Haven't tried the smaller hydor heaters but have been using a hydor 300w inline heater in my 75g for a couple years now. Love it


----------



## Symplicity (Oct 14, 2011)

They work good ... but becareful of the plumbing more than once when I was moving around some tubing that they disconnected and made quite a mess!


THEY ARE LARGE UNITS AND TAKE UP ALOT OF SPACE UNDER YOUR CABINET!

But I have yet to see one defect and boil my tank .... Personally get a regular heater. 

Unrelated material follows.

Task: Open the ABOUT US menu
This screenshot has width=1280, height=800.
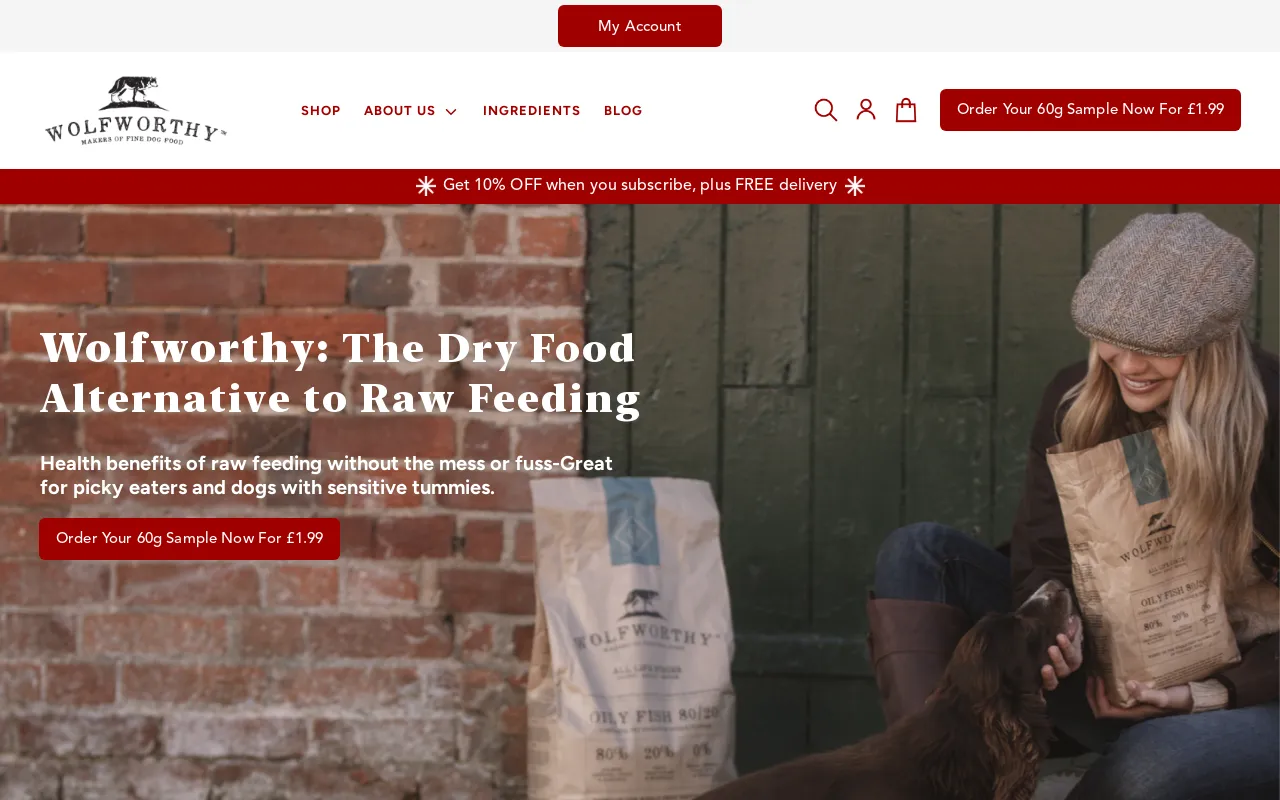Action: (400, 111)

Personally, I only bought it to keep my ADA style going


----------



## Y2KGT (Jul 20, 2009)

Egonsgirl said:


> Hey there, BA has these on special this week and was wondering if they are worth taking a look at. I could use a small heater for my shrimp tanks and have been using their home brand heaters for now..... any information would be helpful. Thank you.


Hydor is a large Italian aquatics company with some very good quality products in my opinion. I also use their inline heaters on a few of my tanks. Any of their heaters are a huge step up from the crappy Big Al's brand.
--
Paul


----------



## AquaNeko (Jul 26, 2009)

My experience with Hydor has been with the 25W and 50W. Both have been in use for about 2yrs now IIRC. I have had zero issue with them.

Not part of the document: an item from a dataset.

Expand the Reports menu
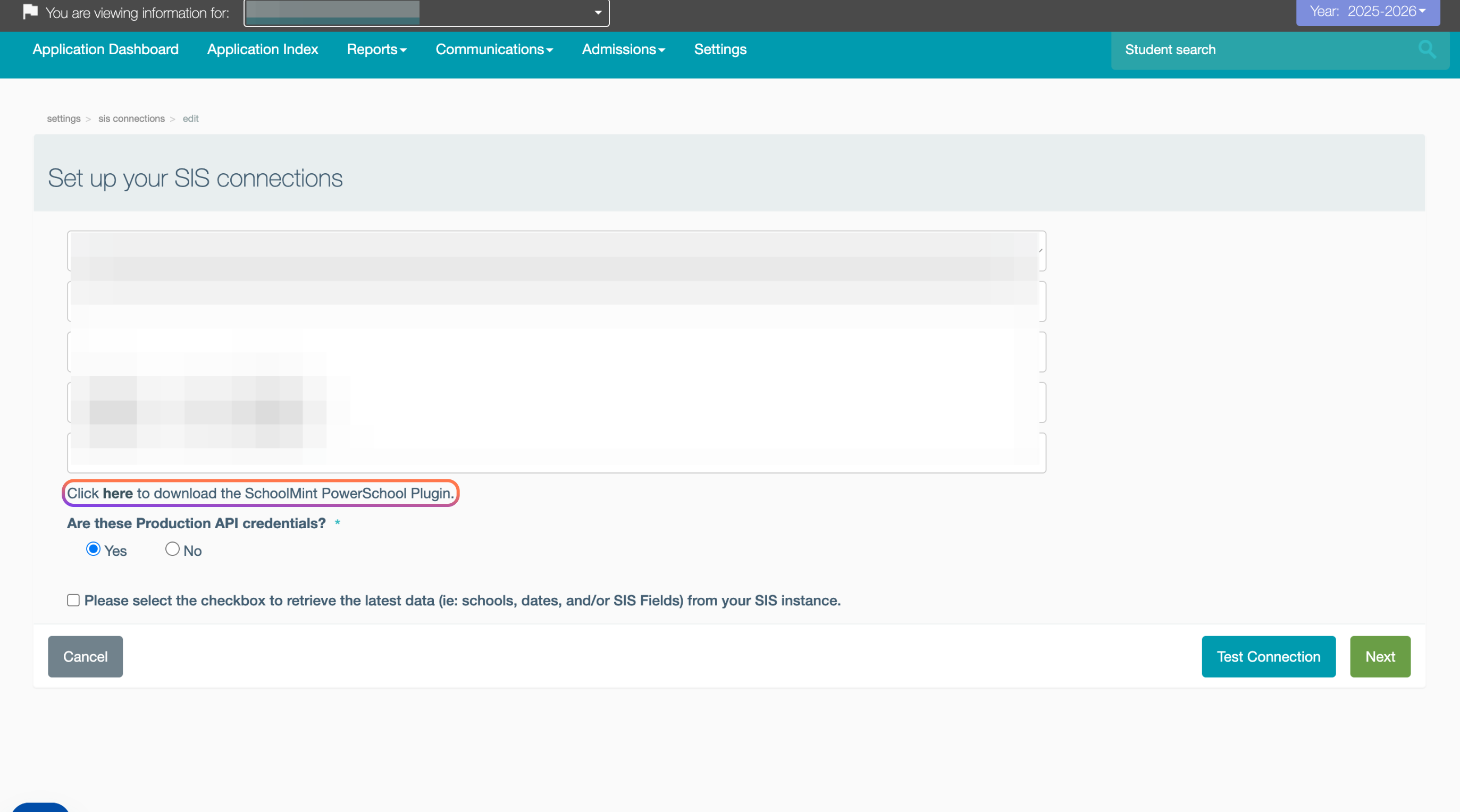The height and width of the screenshot is (812, 1460). pyautogui.click(x=376, y=50)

The 25W is in a 1Gal and the 50W is in a 5.5Gal. I have not obversed or seen any heater problems like stuck on heating when checking the heater and the thermometer. The temps are pretty close to what you set the heater to +/- 2 degrees C in my case as my setups are in the basement which is cooler.


----------



## FlyingHellFish (Mar 7, 2011)

They are awesome! I have both the 25w and 50w and it been over a year with out any problems. I really like the LED amber flame effect that shows you when it's on. 

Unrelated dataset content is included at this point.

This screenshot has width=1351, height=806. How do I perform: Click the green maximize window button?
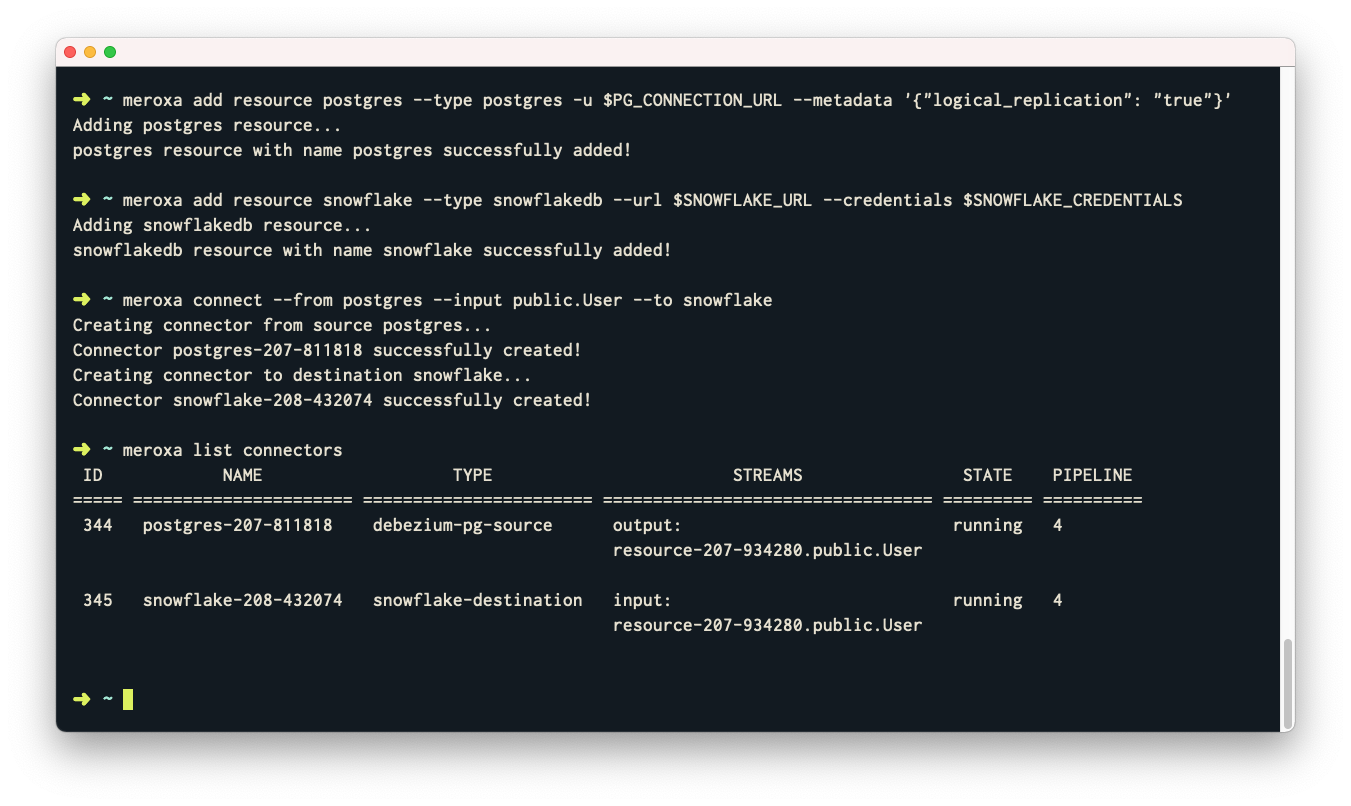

The 25w and 50w are the same size, I should of got two 50w as the price is a few dollars difference. 

The only problem is the white adjustable knob, once algae gets on it, you risk rubbing out the numbers. I used a tooth brush and end up erasing a few of them.


----------



## Symplicity (Oct 14, 2011)

ooppps....

I was specifically talking about Hydor INLINE heaters


----------



## MDR (Feb 20, 2012)

I bought a Hydor Theo 400w for my 125g a while back. It kept my tank at 78 right where I set it for 2 weeks. I then started to notice the "On" status light was constantly running and I check the temperature and it had warmed my tank to 89....not good. I disconnected it and there wasn't any damage, take it back to BA get another and wouldn't you know it, the "On" light was staying on as well even though my tank had gone down to 80 and I had set the heater for 78. Needless to say I returned it as well and bought a 300w Eheim that hasn't given me any problems.

I cannot speak for the lower wattage heaters but if you have a large tank, I would avoid the 400w.

Cheers


----------